▶ What is needed
Copy every line from the records that holds the word "computer".

(Beginning of Data for review)

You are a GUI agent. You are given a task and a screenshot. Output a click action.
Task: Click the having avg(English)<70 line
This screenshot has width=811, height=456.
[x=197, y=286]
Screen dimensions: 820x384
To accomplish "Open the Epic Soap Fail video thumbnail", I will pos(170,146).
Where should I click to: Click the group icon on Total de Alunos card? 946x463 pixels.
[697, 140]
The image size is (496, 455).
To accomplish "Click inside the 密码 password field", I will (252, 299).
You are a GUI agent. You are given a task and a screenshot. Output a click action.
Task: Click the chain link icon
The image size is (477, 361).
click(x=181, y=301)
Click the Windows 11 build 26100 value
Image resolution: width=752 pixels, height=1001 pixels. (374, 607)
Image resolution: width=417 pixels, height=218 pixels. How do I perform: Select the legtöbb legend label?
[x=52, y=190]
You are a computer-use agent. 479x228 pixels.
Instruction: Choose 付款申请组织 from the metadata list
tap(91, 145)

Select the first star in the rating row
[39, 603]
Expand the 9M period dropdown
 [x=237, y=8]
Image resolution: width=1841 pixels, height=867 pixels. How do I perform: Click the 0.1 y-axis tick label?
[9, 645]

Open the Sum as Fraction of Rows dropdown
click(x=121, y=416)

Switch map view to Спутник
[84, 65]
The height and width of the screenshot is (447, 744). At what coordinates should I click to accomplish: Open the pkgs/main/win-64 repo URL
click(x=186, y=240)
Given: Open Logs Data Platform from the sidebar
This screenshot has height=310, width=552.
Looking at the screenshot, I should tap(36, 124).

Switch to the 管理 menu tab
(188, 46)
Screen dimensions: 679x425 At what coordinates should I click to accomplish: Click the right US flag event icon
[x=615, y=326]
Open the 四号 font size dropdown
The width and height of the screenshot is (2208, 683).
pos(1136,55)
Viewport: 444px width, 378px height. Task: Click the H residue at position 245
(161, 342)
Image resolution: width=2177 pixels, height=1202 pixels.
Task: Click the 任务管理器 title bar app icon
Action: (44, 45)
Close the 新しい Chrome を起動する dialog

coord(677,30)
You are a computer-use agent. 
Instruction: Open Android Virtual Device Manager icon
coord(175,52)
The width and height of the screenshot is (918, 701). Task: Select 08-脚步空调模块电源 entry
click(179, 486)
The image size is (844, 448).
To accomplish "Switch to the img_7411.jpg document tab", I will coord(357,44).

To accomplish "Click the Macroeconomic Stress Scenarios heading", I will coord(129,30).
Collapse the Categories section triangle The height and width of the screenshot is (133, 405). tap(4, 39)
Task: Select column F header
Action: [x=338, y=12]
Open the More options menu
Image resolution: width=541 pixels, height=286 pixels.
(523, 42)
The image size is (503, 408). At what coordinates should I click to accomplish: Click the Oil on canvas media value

(End of Data for review)

▶ Output of the exercise
You are a computer-use agent. 479x228 pixels.
You are a computer-use agent. 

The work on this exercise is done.